- **What is expected**
Copy exactly, and only, the lines from the line containing "Task: Click a corner of the ViewCube cube" through the last line of the records below, both included, and leave out any pictures.

- **Records for the exercise**
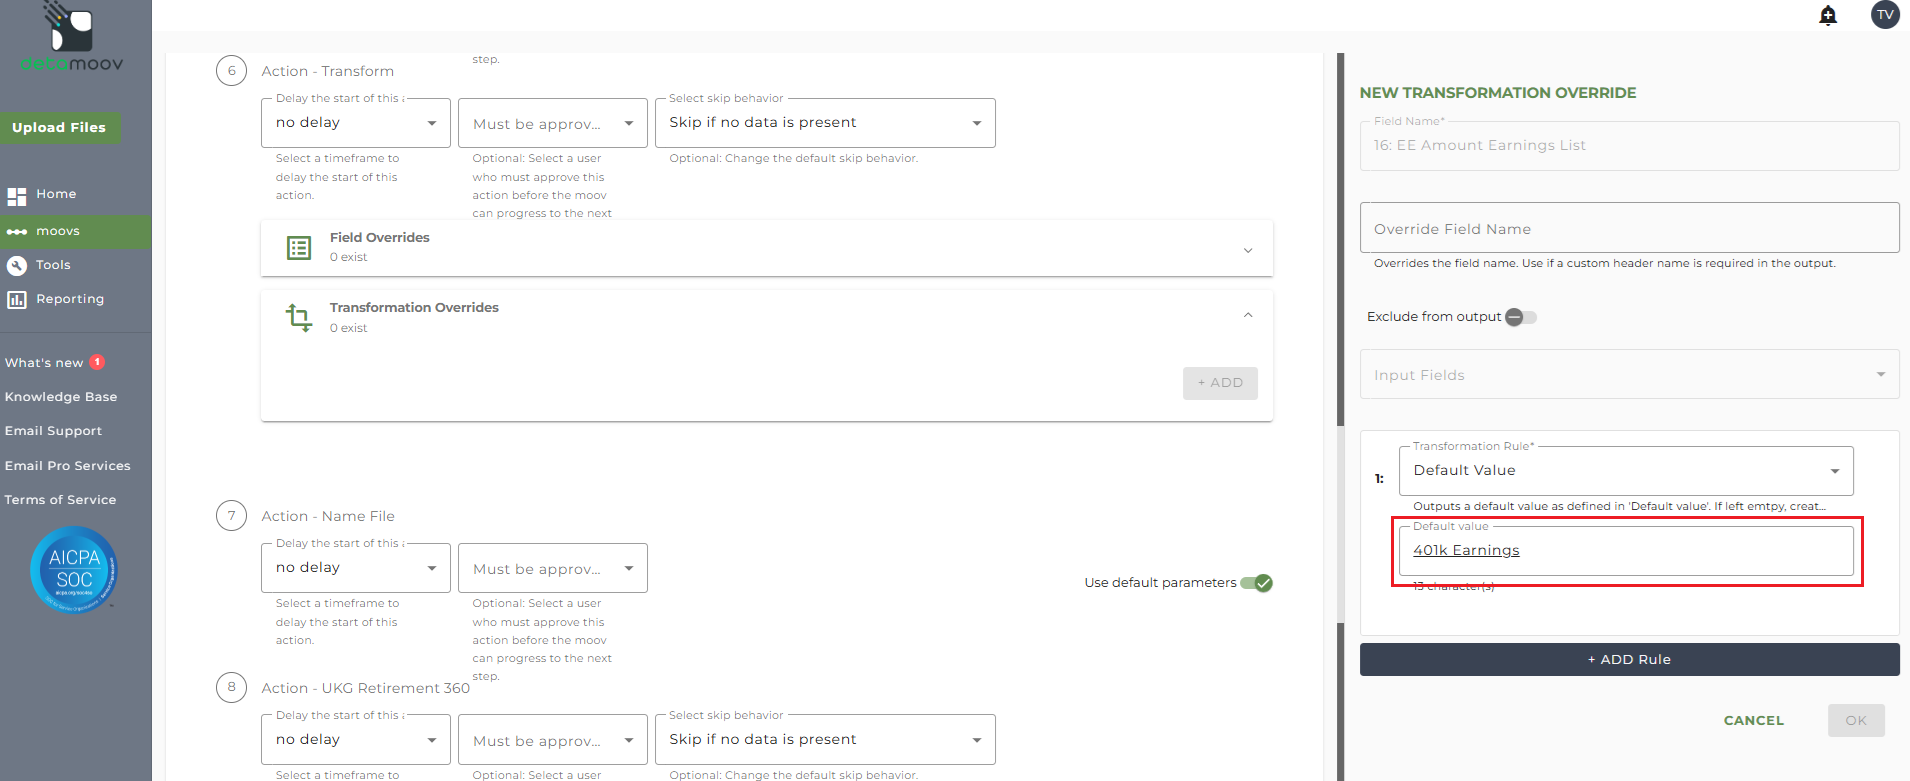Toggle Exclude from output switch
The height and width of the screenshot is (781, 1910).
click(x=1520, y=317)
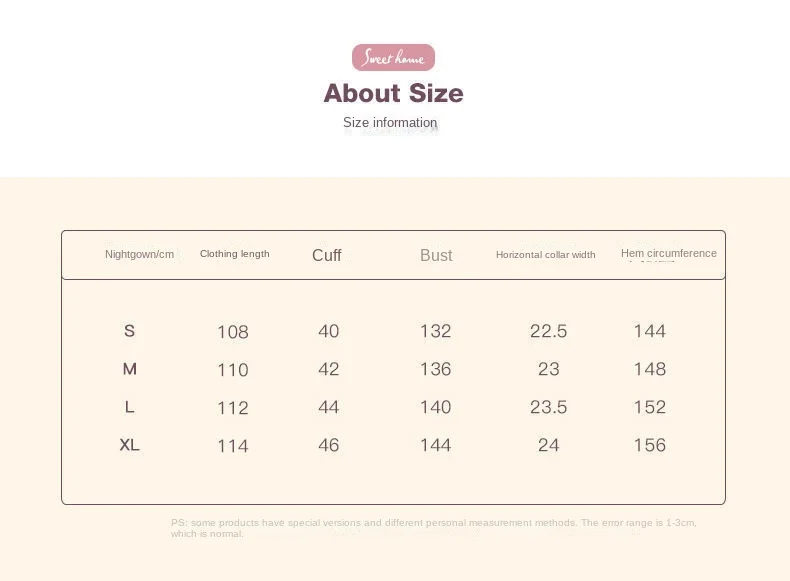This screenshot has height=581, width=790.
Task: Click hem circumference value 156
Action: (649, 445)
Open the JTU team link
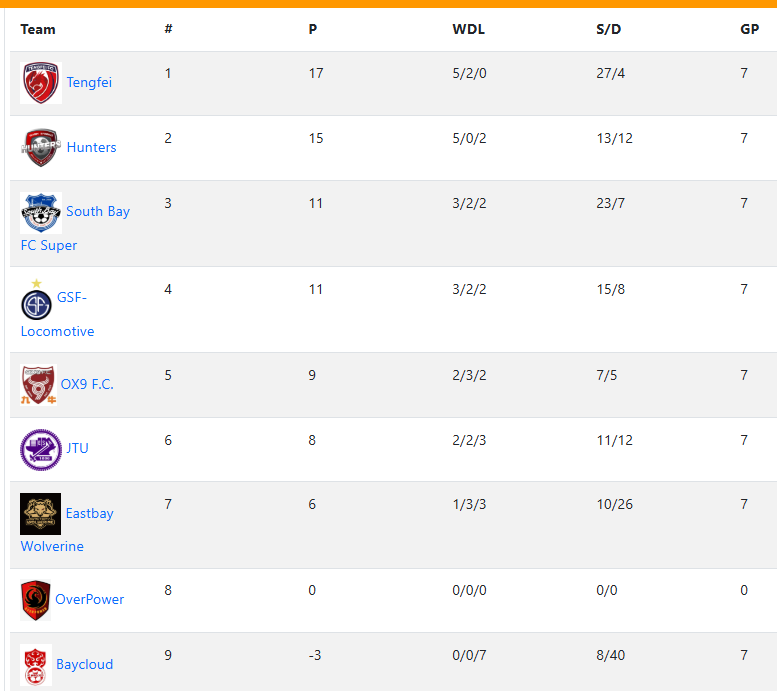The width and height of the screenshot is (777, 691). (77, 448)
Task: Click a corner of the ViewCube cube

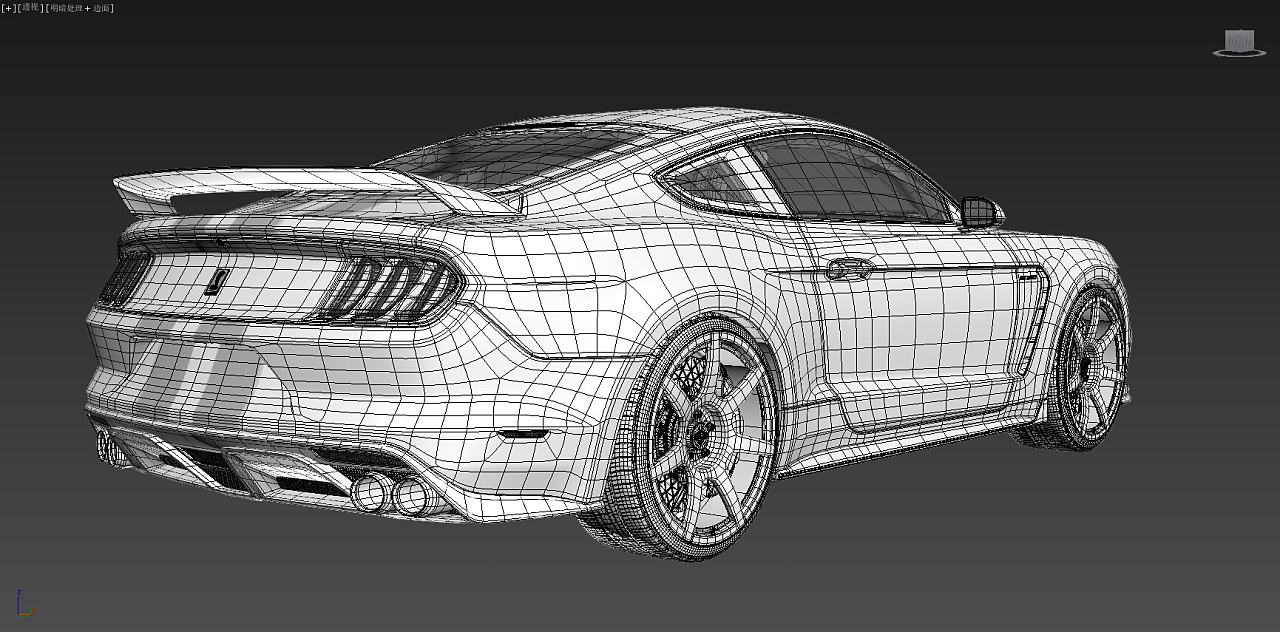Action: [1253, 30]
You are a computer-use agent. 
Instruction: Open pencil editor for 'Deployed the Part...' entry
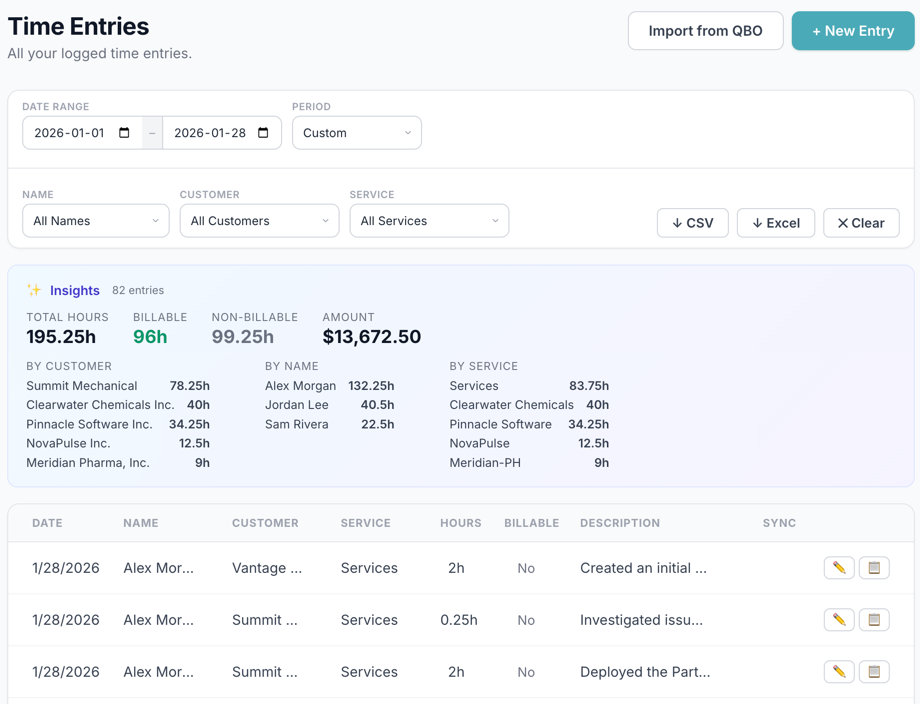[x=839, y=672]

- **Response for this exercise**
Task: Click a corner of the ViewCube cube

Action: [1253, 30]
You are a computer-use agent. 
Instruction: Open pencil editor for 'Deployed the Part...' entry
[x=839, y=672]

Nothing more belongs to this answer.